Aim of the exercise
Please repeat word for word the line containing "The width and" and every following line up to and including the last one below, pictures excluded.

Supplied data

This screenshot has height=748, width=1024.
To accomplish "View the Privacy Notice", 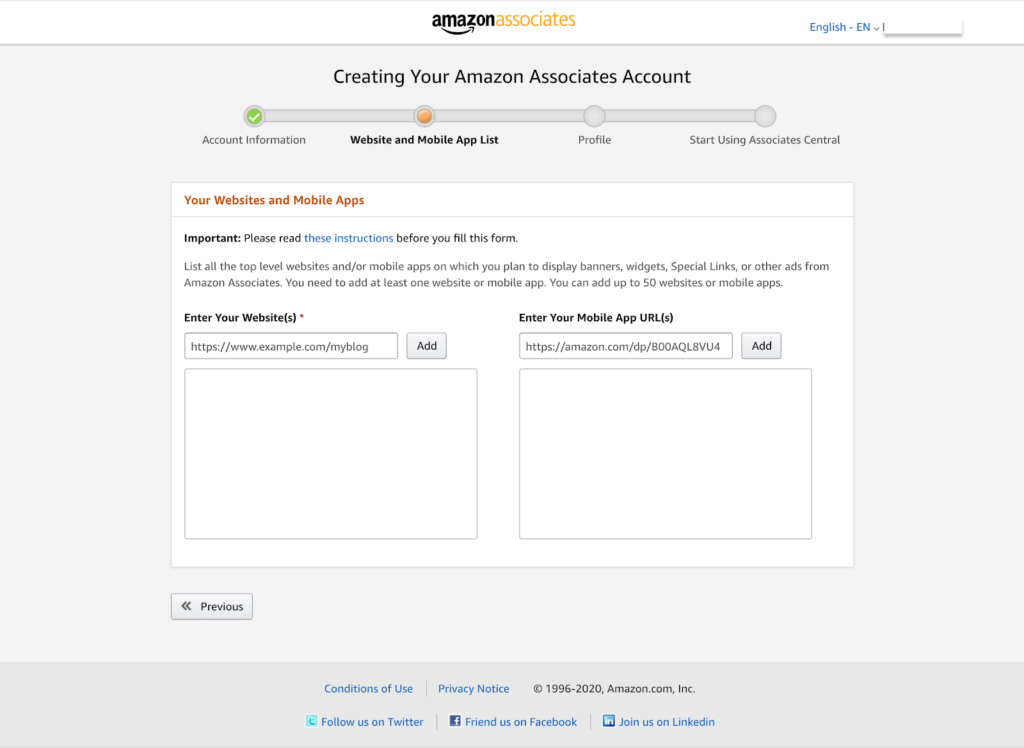I will [473, 688].
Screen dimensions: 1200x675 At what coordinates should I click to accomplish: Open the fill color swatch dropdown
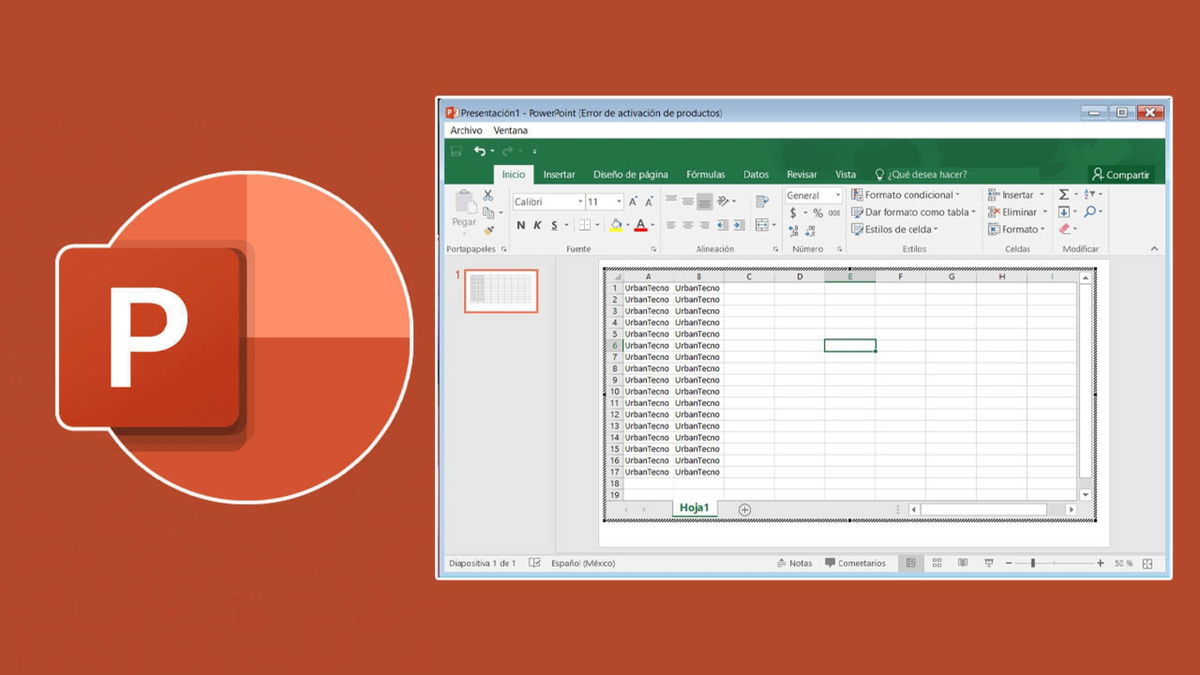click(617, 224)
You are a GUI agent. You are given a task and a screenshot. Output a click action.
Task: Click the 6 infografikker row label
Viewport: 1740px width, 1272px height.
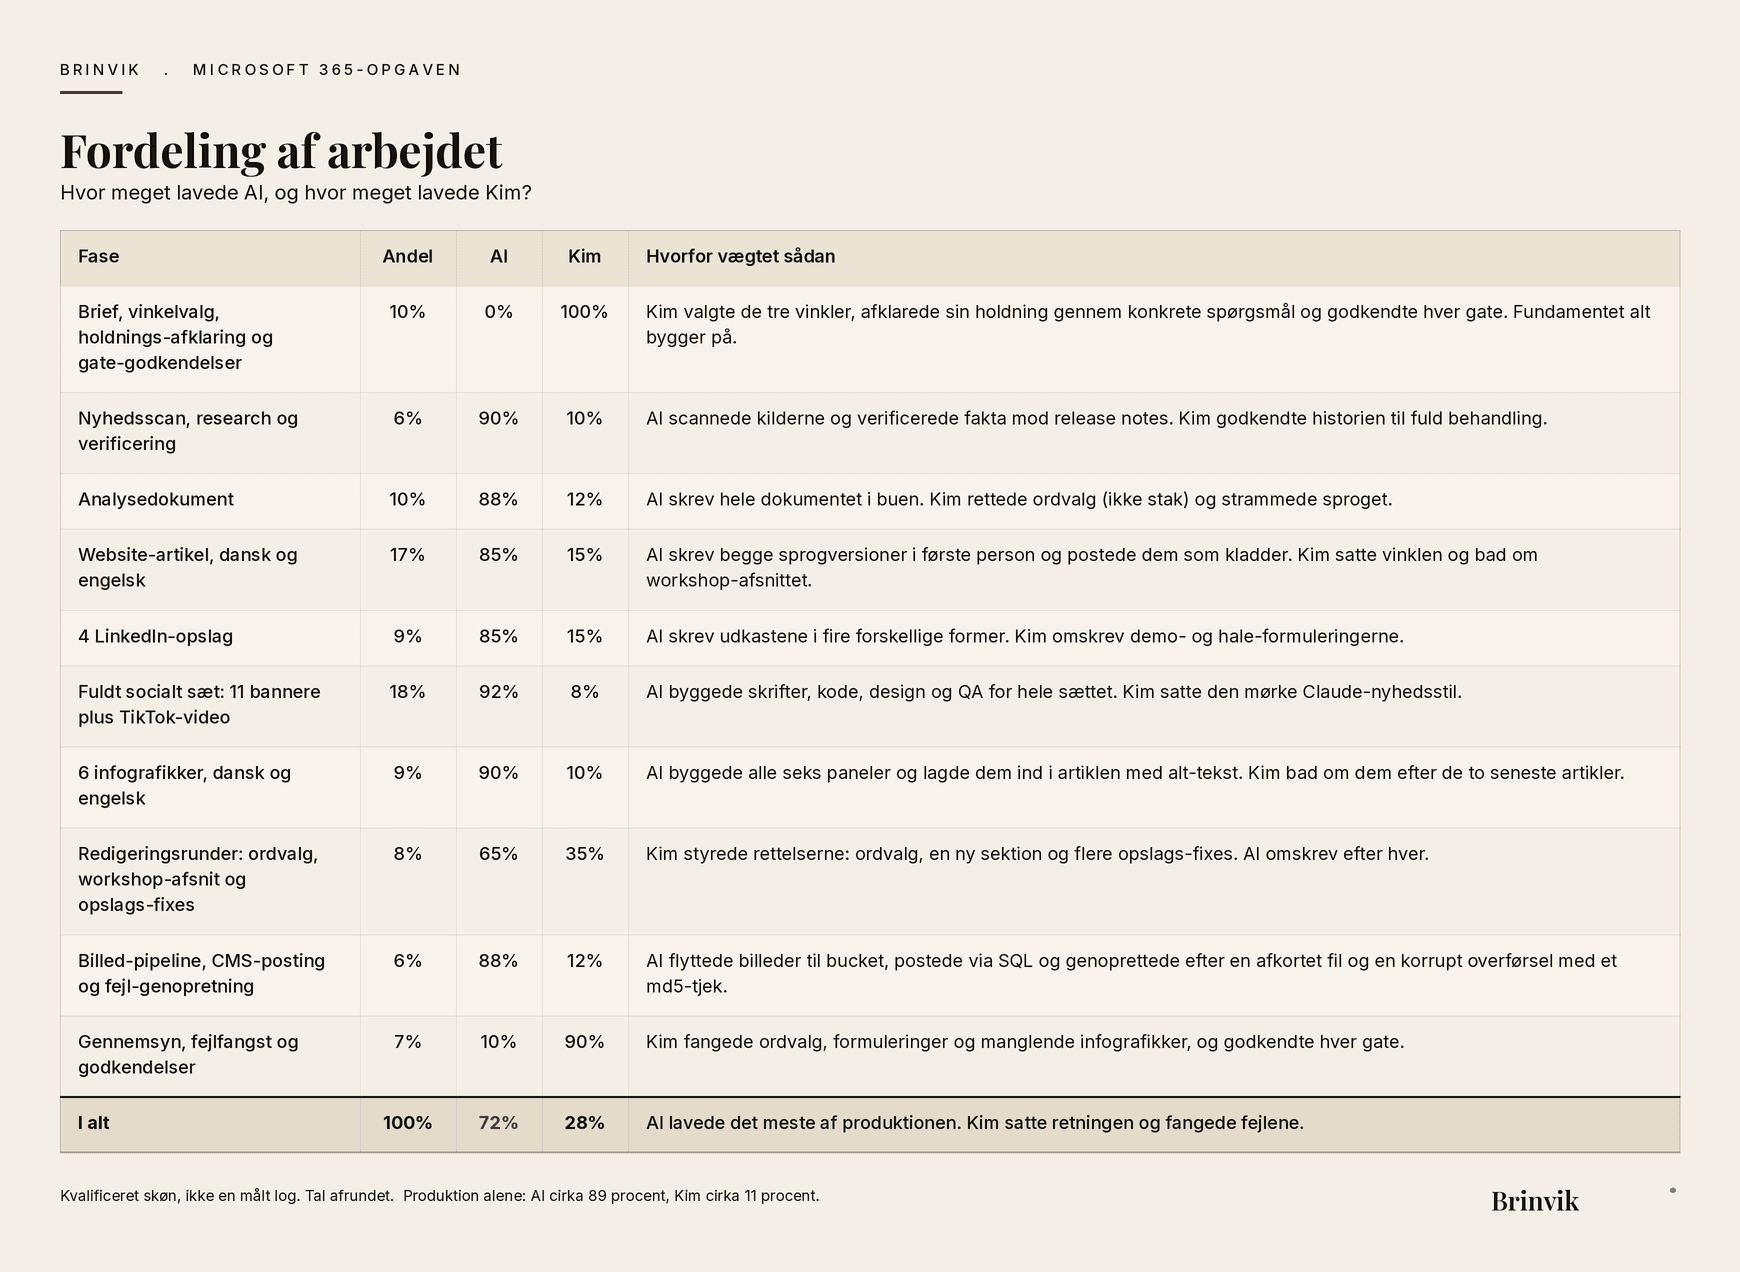pos(185,785)
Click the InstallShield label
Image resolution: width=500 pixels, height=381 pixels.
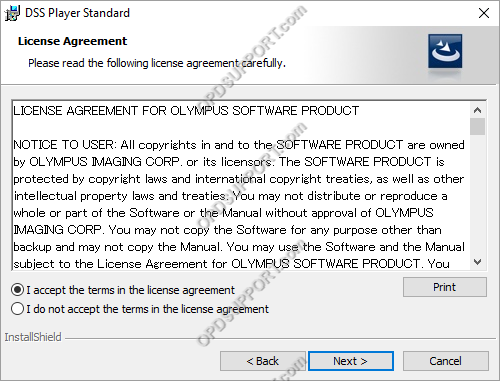coord(33,337)
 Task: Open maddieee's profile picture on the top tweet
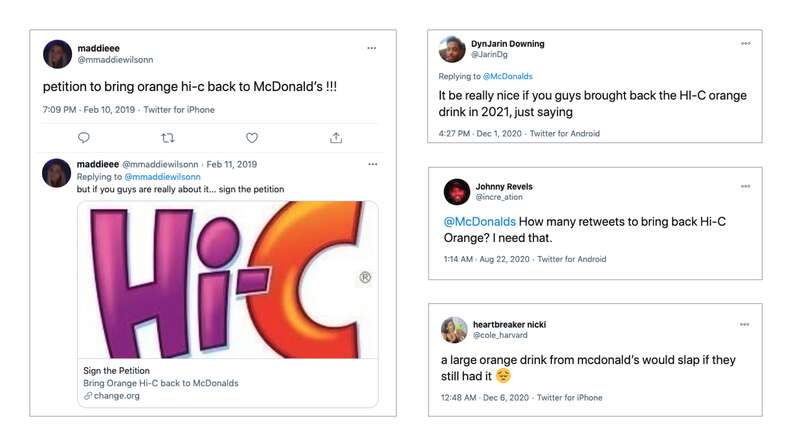click(57, 54)
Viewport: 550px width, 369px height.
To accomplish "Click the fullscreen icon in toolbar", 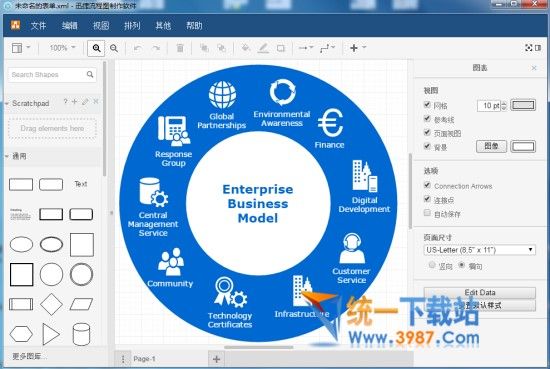I will (x=528, y=48).
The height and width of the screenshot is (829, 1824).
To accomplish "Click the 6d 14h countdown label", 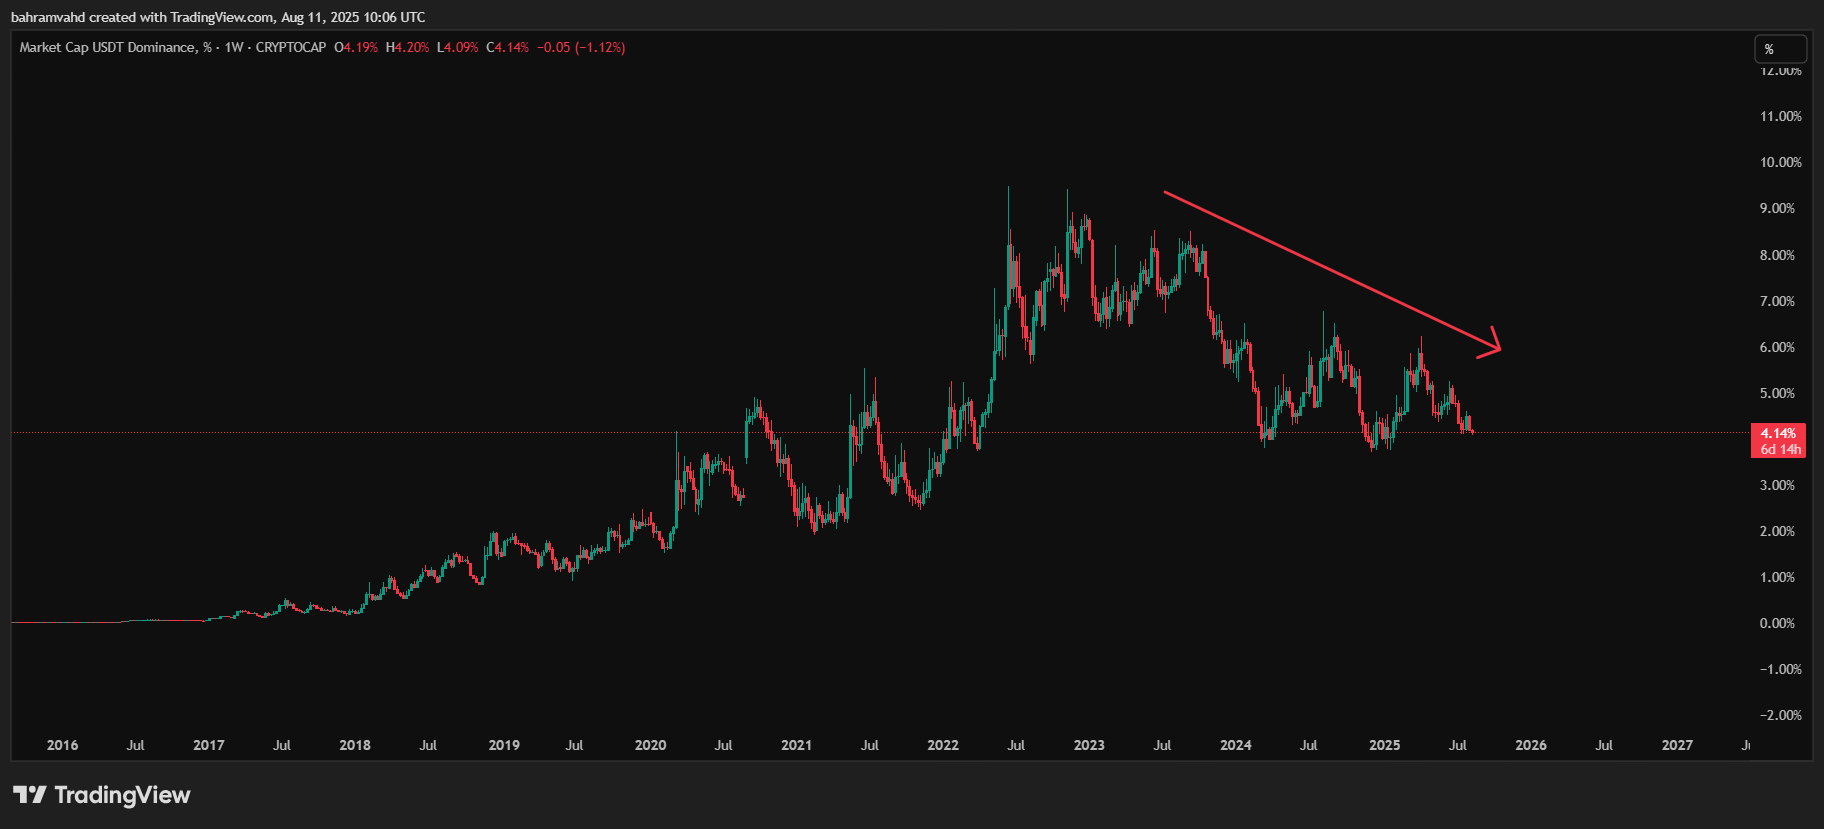I will click(1780, 449).
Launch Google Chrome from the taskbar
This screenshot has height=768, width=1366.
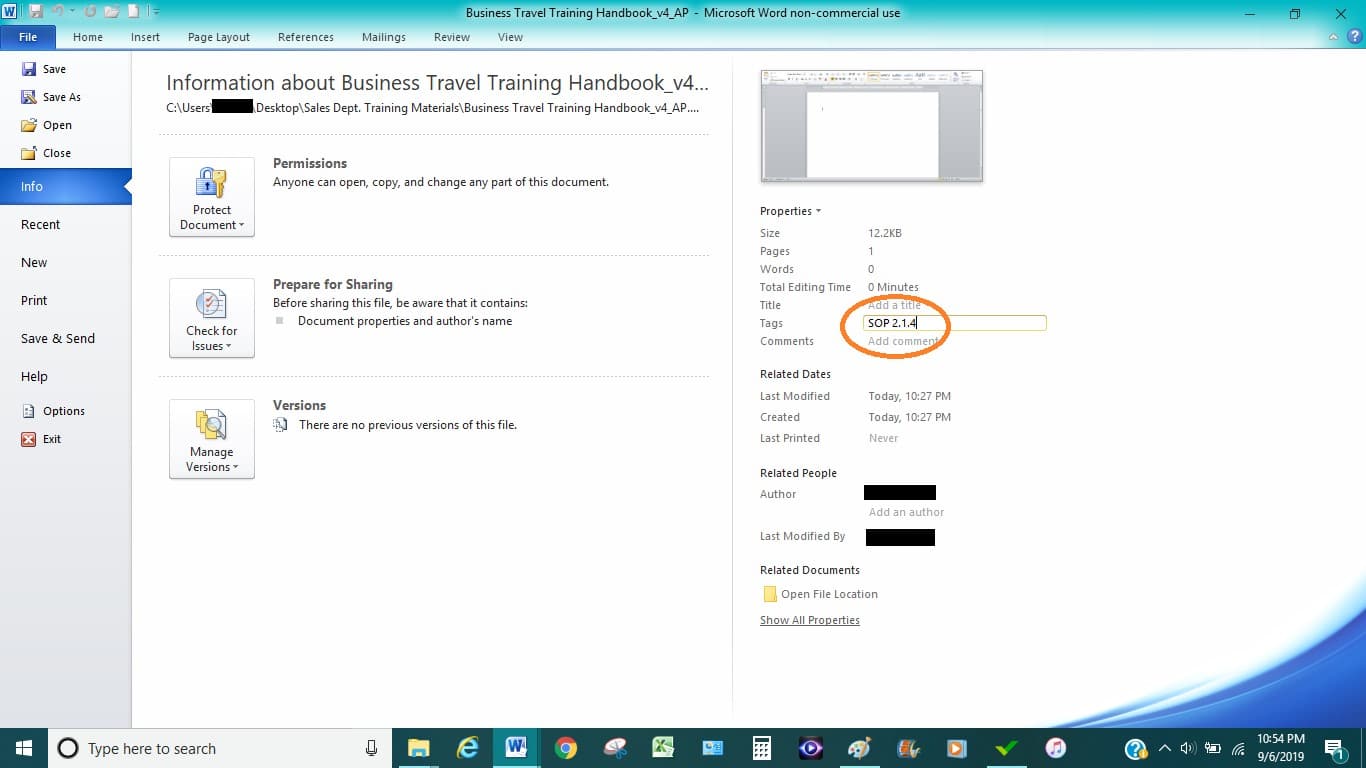tap(565, 748)
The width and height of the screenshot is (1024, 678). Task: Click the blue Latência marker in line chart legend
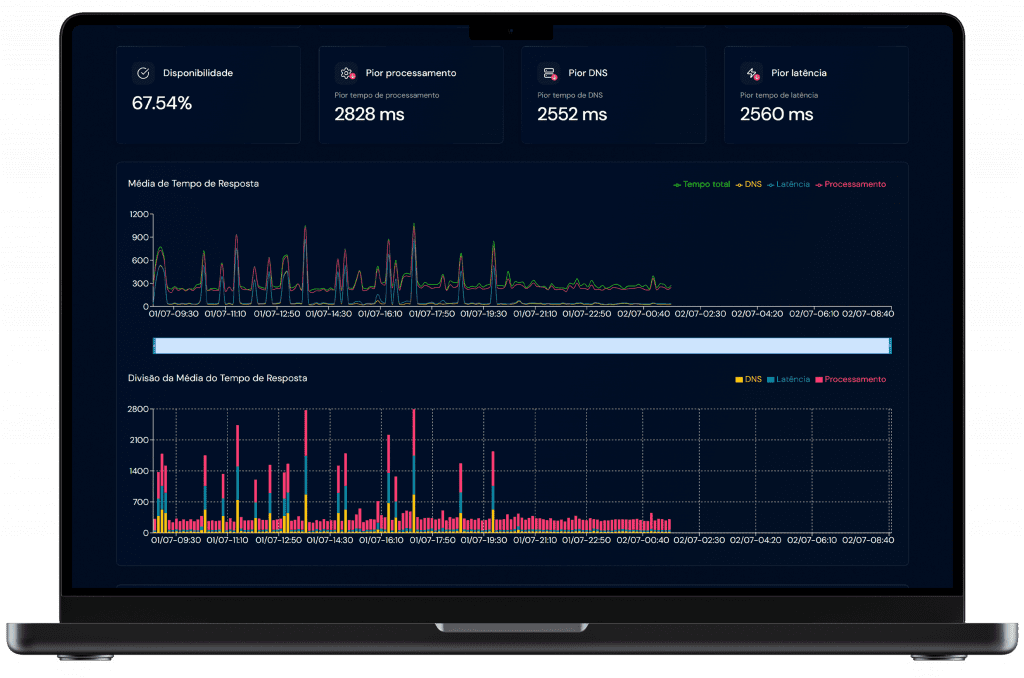point(772,184)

Task output
The width and height of the screenshot is (1024, 678). Task: Click the blue Latência marker in line chart legend
point(772,184)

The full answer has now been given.